Maden çalışmaları sırasında dinamit patlamalarının çevreye zarar vereceğini belirten çevreciler, aynı zamanda çevre köylerin yaşanamaz hale geleceğini vurguluyor. Havran barajının su toplama havzasına çok yakın mesafede yapılması planlanan maden çalışmalarını çevreci Alyanak şu sözlerle anlatıyor, “Kazdağları, dünyanın başka bölgelerde bulunmayan zengin bitki ve hayvan çeşitlerinin olduğu bir yer; maden çalışması bölgedeki yaşamı yok edecektir. ÇED onayı alınırsa altın madeninde siyanür ve hidroklorür kullanılarak suları zehirlenecek. Proje ayrıca 2 bin 500 dönümlük alanı sulayan barajın su toplama havzasının içinde yapılmak isteniyor. Kanun, içme ve tarla için kullanılacak alanın sanayiden korunmasını söylüyor. Buna rağmen Devlet Su İşleri yetkilisi dahi projeye onay verdi. Bu olabilecek bir şey değil, kurumların bu halde olmasına ne yazık ki üzülüyoruz.”

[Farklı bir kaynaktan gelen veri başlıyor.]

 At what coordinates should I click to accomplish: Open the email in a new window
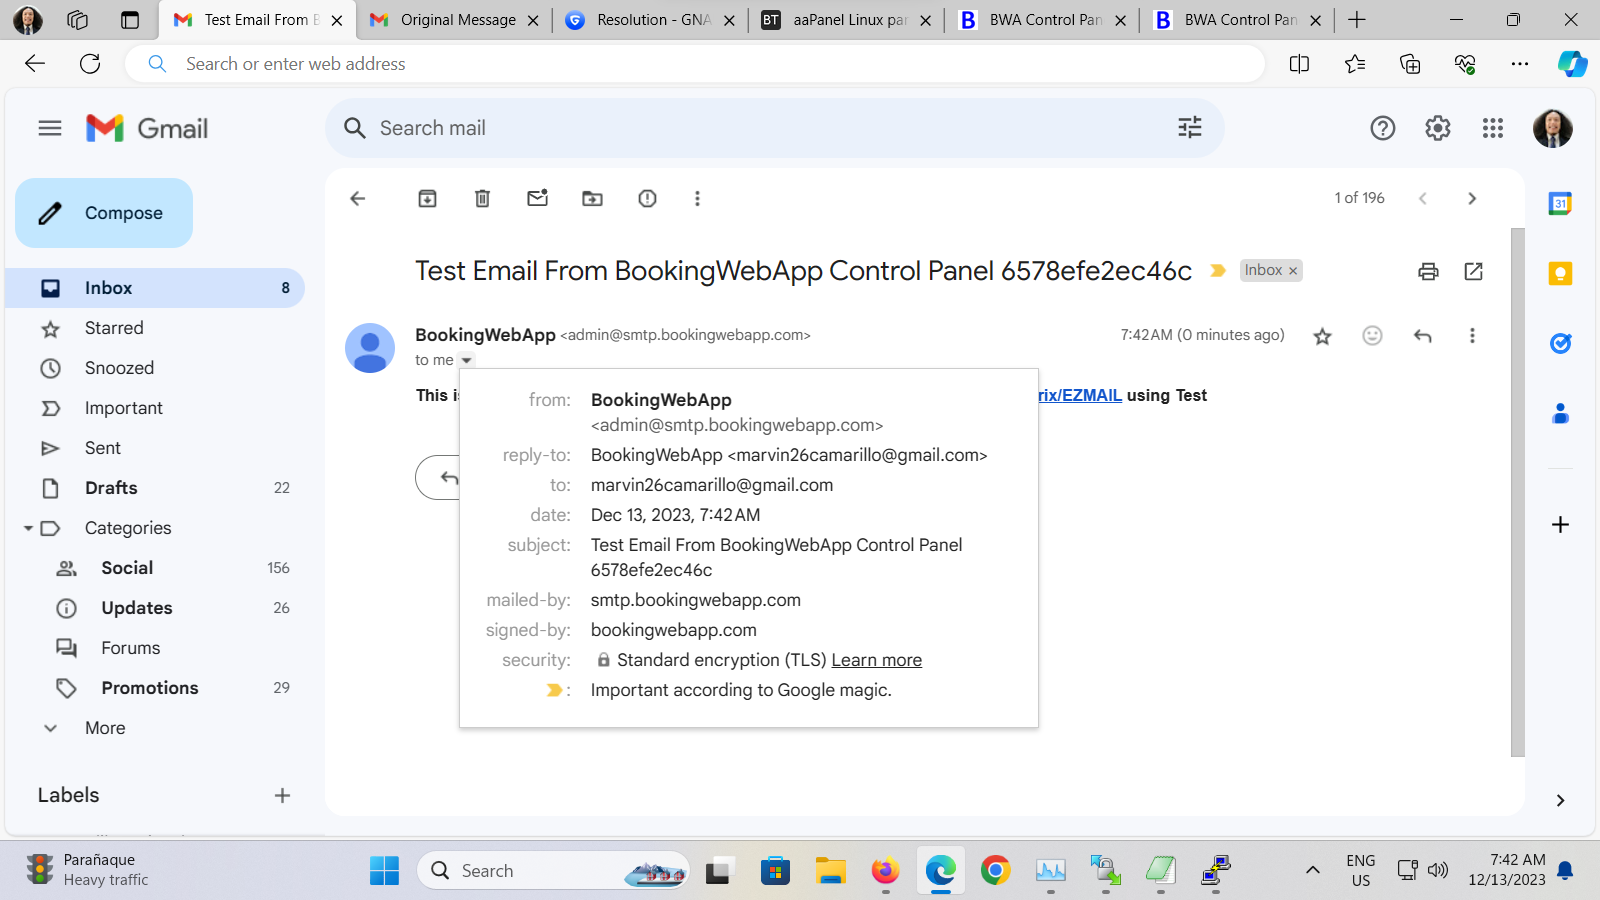point(1473,271)
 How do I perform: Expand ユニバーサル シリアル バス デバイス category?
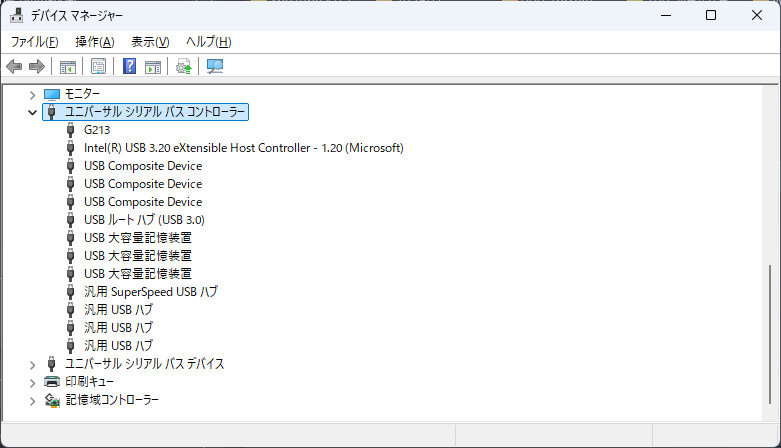coord(33,364)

‘Maden Şirketlerinin bu şekilde sıraya geçmesi ürkütücü’
Teck Cominco şirketine ait olan Halılar ve Büyükşapçı olarak iki ayrı proje sonradan Bahar Madencilik tarafından satın alındı. İki etaplı yapılması düşünülen projede; ilk etapta dört ocak açılmak için karaçam ormanlarının kesilmesi düşünülürken ikinci etapta tarım arazileri bulunuyor. Ancak şirket ruhsat devir işlemleri sorunu nedeniyle ÇED onayını uzun süre alamadı. Şirketin yaklaşık beş senedir ÇED gerekli değildir kararı verilen bölgede projelerinin iptal edilmemesi için çalışma yapıyor gibi göründüğünü söyleyen Süheyla Doğan, “2017’de çalışma patlamalı ocak projesine dönüşünce dava açtık kazandık. Devralan Bahar Madencilik bu sefer daha kapsamlı bir projeyle tekrar geri geldi” diye konuştu.
Şirketin, orman idaresi ve tarım dışı kullanma izinlerini almadığını belirten Doğan, “Proje gerçekleşirse Şap dağı ile Büyükşapçı köyü arasındaki dereler tamamen zarar görecek. Bu bölgedeki köylüler hayvancılık ve tarım ile geçiniyor. Kazdağı çevresinde çok sayıda maden şirketi ÇED süreçlerini bekliyor. Bölgeye bütünüyle bakmak lazım; Nurol Holding’in İvrindi ve Burhaniye arasında altın madeni bölgeye zaten yeterince zarar veriyorken, şirketlerin bu şekilde sıraya geçmesi ürkütücü” dedi.